Una malattia autoimmune e multiorgano che in Italia colpisce circa 25mila persone ed è caratterizzata da una progressiva occlusione dei piccoli vasi sanguigni e da fibrosi a carico della pelle e dei tessuti connettivi degli organi interni. La sclerodermia, malattia rara e orfana, è una condizione complessa, contro la quale non esistono cure definitive ma soltanto alcune terapie rivolte a limitare i danni ad alcuni degli organi colpiti. A causare la fibrosi è la continua aggressione dei tessuti da parte del sistema immunitario e la loro successiva cicatrizzazione, che diventa cronica e disfunzionale. Il sintomo più precoce è rappresentato dal fenomeno di Raynaud (foto), che consiste nel cambiamento di colore delle dita delle mani: ciò è prodotto dalla diminuzione del flusso sanguigno ai tessuti.

Costi sanitari elevatissimi

Un’interrogazione parlamentare presentata dall’onorevole Fabiola Bologna, relatrice del Testo unificato per le malattie rare, porta all’attenzione delle istituzioni gli unmet need associati alla patologia, per la quale ancora manca omogeneità nella presa in carico a livello nazionale. La sclerodermia ha una prevalenza stimata in Italia di 33,9 casi per 100mila abitanti e a essere colpite sono soprattutto le donne tra i 30 e i 50 anni.

Il peso dell’interstiziopatia polmonare

La malattia è infatti severa in quanto può compromettere le funzioni fondamentali di polmoni, cuore, intestino e rene, invalidando la qualità della vita dei pazienti. In particolare l’interstiziopatia polmonare è la prima causa di morte nei soggetti con sclerodermia: l’interessamento polmonare è infatti responsabile del 35 per cento dei decessi correlati alla patologia. Questo spiega perché, nonostante la bassa frequenza, ha un impatto economico importante in termini di costi sanitari (in Italia ha un costo medio annuo per paziente pari a 11.074 euro) e di perdita di produttività.

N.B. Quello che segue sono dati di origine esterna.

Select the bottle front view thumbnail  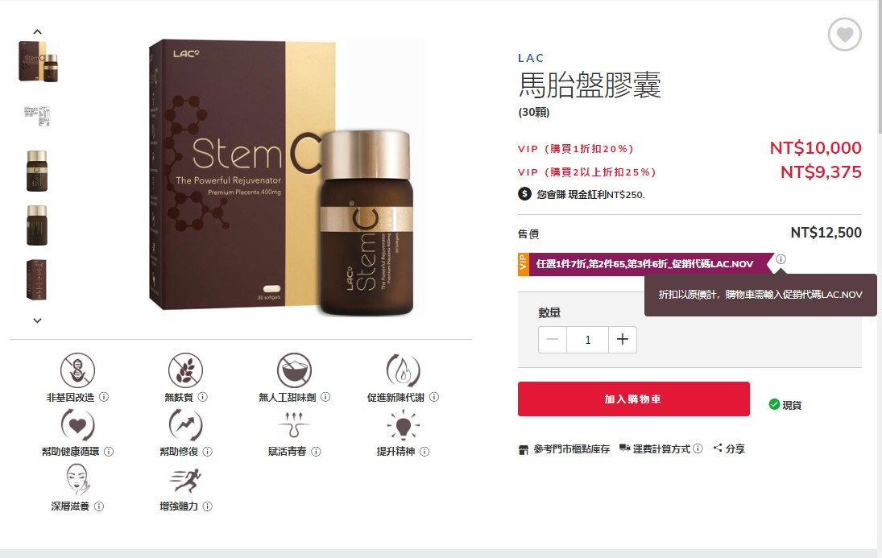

L’interessamento multiorgano

La diagnosi precoce è quindi fondamentale per giungere a una presa in carico tempestiva e a una corretta gestione clinica. Cruciale a questo scopo il coinvolgimento di un team multidisciplinare, fondato sulla sinergia tra reumatologo, pneumologo e altre figure specialistiche. «Sono stati fatti grandi passi avanti in questa direzione, nel corso degli ultimi 10-15 anni», spiega Marco Matucci Cerinic, ordinario di reumatologia all’Università di Firenze, «e possiamo affermare che la multidisciplinarietà è oggi una realtà nei centri di riferimento, con colleghi di altre specialità che coadiuvano i reumatologi nella valutazione clinica dei pazienti e nella decisione terapeutica». Qualcosa però manca ancora: «C’è bisogno però di un’organizzazione strutturale del territorio con i centri di primo e secondo livello, e questo è oggi di piena competenza delle regioni».

Fare rete: ecco ciò che manca

È proprio l’organizzazione territoriale a essere carente: i pazienti sono infatti gravati da ritardi diagnostici importanti legata anche a una gestione della malattia non omogenea sul territorio nazionale. «Occorre identificare, sulla base di criteri oggettivi, centri di eccellenza che possano diventare punti di riferimento per la diagnosi e la cura dei pazienti», ha spiegato Ilaria Galetti, vicepresidente del Gruppo italiano per la lotta alla sclerodermia, «così come per la formazione degli operatori sanitari e delle figure assistenziali. Inoltre non deve venire meno il sostegno alla ricerca, anche attraverso forme di partenariato tra i diversi attori del sistema salute». A questo scopo, spiegano i soggetti interessati, servirebbe una migliore partnership tra pubblico e privato, con la creazione di reti che coinvolgano istituzioni, clinici, pazienti e imprese a supporto di una migliore qualità dell’assistenza.